表題番号:2025R-061 日付:2026/04/02
研究課題カイラル半金属におけるレーザー駆動による物性制御の理論
研究者所属(当時) 資格 氏名
(代表者) 高等研究所 講師 大湊 友也
研究成果概要
今年度は、キラル物質の光応答と非平衡電子状態に関する理論研究を進めた。特に、B20型キラル半金属を対象として、レーザー照射下で生じる光電流生成および高次高調波発生の機構を理論的に明らかにし、その成果を Physical Review Research に公表した。これは、キラル半金属において光による非線形応答を活用した新たな物性制御の可能性を示す成果であり、早稲田大学のプレスリリースでも紹介された。
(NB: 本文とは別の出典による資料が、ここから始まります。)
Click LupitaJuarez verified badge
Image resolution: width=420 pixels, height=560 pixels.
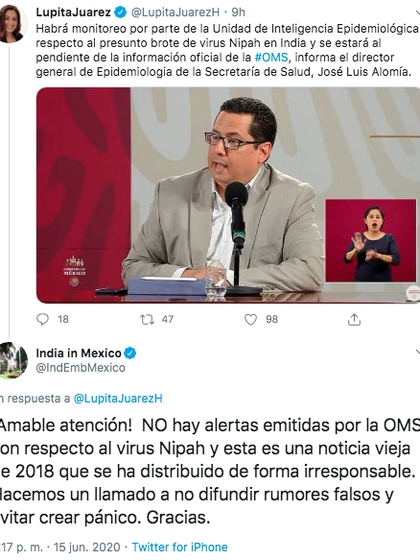click(120, 13)
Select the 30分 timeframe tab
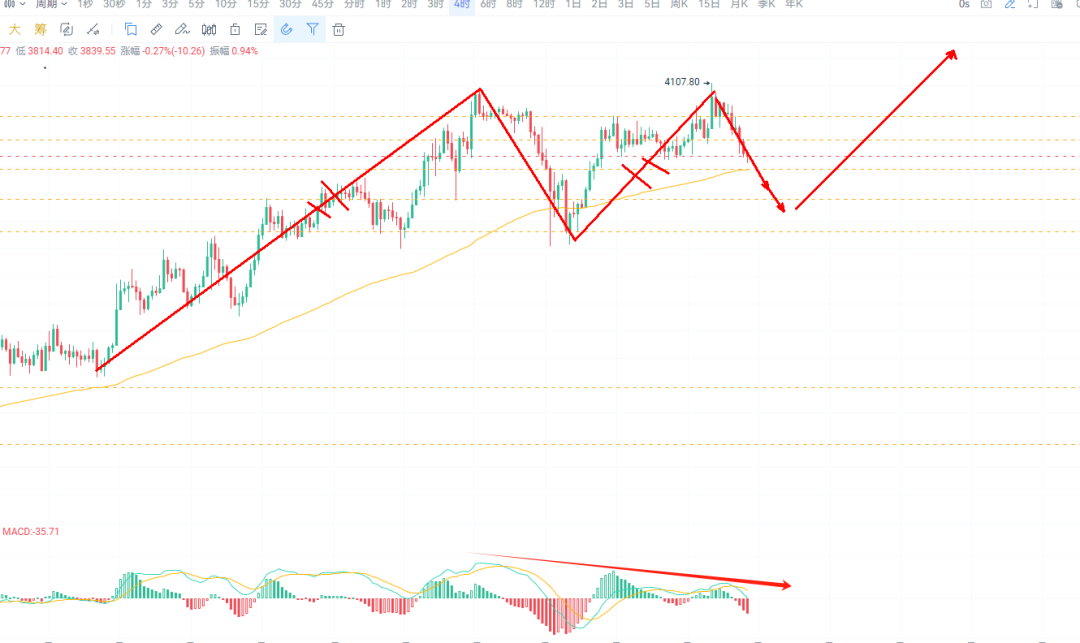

また、B20型カイラル半金属における光電流生成と非線形光学応答について、日本物理学会、キメラ準粒子領域会議、CEMS Symposium on Emergent Quantum Materials 2025 などで発表を行い、研究成果の発信を進めた。さらに、トポロジカル物質における強磁性共鳴変調や、遷移金属ダイカルコゲナイド/強磁性体接合系におけるマイクロ波・熱駆動応答の理論研究も進展し、レーザー・マイクロ波を含む外場駆動下での電子物性制御という広い観点から、関連する知見を蓄積した。以上のように、本年度は、キラル半金属を中心とする外場駆動物性の理論研究において、論文公表、投稿、学会発表を通じて着実な成果を挙げた。